When no ACTIVE reference exists, all comparisons are evidence-only. Once promoted, the reference becomes the enforcement standard.
Key concepts
Baseline key
A 16-character hex hash computed from six material fields. Two runs with identical configurations produce the same baseline key. Changing the model, provider, or contracts produces a different key.
Corpus pinning
All qualifying runs must share the same corpus manifest hash. This ensures the reference was built from consistent test inputs — you can't mix runs from different contract versions.
Non-reproducible exclusion
Non-reproducible (NR) runs are excluded from promotion counting. They don't poison the count — they're simply ignored. NR results indicate the model's response was not comparable, which is noise, not signal.
FAQ
How many runs do I need before my first reference? 7 successful runs with the same configuration, within a 10-day window.

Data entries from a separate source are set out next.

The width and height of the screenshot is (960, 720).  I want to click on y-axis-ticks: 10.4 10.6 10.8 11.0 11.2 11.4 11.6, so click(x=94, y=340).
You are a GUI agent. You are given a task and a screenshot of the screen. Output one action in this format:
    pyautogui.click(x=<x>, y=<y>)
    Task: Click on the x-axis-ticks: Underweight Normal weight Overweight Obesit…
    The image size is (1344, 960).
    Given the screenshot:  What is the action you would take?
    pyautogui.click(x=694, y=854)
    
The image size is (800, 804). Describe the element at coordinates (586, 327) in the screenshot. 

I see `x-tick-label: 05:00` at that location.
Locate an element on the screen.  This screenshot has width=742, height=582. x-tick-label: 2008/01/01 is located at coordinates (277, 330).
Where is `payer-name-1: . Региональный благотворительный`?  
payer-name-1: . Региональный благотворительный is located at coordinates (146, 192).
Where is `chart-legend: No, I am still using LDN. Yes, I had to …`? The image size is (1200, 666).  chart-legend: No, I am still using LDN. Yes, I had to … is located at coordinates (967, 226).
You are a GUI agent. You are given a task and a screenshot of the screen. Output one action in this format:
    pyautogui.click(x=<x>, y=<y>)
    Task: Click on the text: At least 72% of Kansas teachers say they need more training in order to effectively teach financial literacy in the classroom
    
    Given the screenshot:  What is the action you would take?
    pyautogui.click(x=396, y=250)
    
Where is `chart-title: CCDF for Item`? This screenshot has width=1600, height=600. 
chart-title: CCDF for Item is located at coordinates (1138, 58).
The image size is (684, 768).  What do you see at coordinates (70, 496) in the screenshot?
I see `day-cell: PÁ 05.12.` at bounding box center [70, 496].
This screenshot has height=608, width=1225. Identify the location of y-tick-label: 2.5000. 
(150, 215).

Do I need to promote manually? No. Promotion is automatic after the 7th qualifying run.
What happens if I change my contracts?
A new baseline key is generated (because contract_hash changes). The old reference stays in its current state, and a new CANDIDATE starts for the updated contracts.
Can I have multiple active references? Yes. Different baseline keys (e.g., different providers or models) can each have their own ACTIVE reference.
How do I check my reference status?
The References page in the dashboard, or query the /api/dashboard/baselines endpoint.